Letter: Hanns Eisler to Erwin Piscator
Typewritten copy of a letter from Hanns Eisler to Erwin Piscator, 11 August 1941
Akademie der Künste zu Berlin / Hanns-Eisler-Archiv Nr. 5454, courtesy of Daniel Pozner

Hanns Eisler: Letter to the director Erwin Piscator (11 August 1941)

Hoffentlich bekommt er einen Job und ist dann in der Lage, sich einige Zeit bei uns in New York aufzuhalten und mit uns zu arbeiten. Aber bei allen Vorschlägen, die wir ihm jetzt machen, müssen wir unbedingt zuerst an seine Finanzen denken.

[Hopefully he will get a job and will then be able to spend some time with us in New York and work with us. But in every suggestion that we now make to him, we must think of his finances first. (ed. trans.)]

Hanns Eisler to Erwin Piscator in a letter from 11 August 1941


In a letter to the director Erwin Piscator, the composer Hanns Eisler expresses his concern regarding writer Bertolt Brecht. He had arrived in the US via Finland in July 1941. Brecht had initially harboured the hope that he could work as a screenwriter for Hollywood, but his antipathy towards the American societal system and commercialism of Hollywood stood in the way. Hanns Eisler tried to help Brecht and hoped that they could resume their successful collaboration from the pre-1933 period.

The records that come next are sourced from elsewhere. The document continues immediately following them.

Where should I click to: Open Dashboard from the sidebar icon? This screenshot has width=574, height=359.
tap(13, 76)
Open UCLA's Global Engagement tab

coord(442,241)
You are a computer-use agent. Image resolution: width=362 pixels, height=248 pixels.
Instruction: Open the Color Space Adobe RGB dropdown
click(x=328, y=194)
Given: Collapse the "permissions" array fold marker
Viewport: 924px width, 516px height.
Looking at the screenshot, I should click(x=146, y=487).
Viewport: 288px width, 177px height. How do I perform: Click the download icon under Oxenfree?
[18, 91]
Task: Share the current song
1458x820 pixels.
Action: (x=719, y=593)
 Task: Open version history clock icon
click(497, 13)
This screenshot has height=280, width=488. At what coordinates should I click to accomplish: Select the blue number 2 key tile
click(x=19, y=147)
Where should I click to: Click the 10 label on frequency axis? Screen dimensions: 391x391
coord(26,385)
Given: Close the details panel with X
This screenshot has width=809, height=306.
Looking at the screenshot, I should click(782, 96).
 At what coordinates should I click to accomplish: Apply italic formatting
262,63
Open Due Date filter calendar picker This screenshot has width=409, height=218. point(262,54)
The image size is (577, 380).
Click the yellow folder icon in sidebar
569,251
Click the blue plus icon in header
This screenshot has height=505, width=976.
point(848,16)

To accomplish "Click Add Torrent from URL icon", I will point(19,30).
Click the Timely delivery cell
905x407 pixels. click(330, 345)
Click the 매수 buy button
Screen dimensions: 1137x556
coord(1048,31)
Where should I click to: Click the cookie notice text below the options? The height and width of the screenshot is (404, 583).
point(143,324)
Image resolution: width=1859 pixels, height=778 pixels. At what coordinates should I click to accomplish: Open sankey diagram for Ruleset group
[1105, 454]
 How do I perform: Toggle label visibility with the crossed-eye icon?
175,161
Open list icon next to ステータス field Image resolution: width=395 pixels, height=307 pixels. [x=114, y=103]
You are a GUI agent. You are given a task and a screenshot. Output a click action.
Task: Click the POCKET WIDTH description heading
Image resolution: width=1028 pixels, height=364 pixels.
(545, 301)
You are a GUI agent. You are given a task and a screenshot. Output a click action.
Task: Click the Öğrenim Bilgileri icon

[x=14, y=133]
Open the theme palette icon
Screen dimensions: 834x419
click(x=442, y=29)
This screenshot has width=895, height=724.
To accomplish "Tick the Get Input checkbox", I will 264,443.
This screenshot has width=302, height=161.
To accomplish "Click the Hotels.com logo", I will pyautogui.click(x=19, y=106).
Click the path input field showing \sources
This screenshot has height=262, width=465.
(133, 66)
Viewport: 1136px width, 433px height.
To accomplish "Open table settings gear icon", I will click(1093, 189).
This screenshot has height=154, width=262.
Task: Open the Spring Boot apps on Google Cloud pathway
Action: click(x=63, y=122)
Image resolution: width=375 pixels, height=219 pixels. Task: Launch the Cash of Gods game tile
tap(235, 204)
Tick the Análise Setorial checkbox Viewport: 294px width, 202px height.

The Hollywooder Liederbuch [Hollywood Songbook] and the Hollywood-Elegien [Hollywood Elegies] are productions by the two artists after they recommenced working together in California.

In the letter, Hanns Eisler also refers to Kurt Weill, who had composed the music for Brecht's Threepenny Opera. Brecht had also had a fruitful working relationship with Weill, which, however, they did not resume in exile – their attitudes towards the US were too divergent.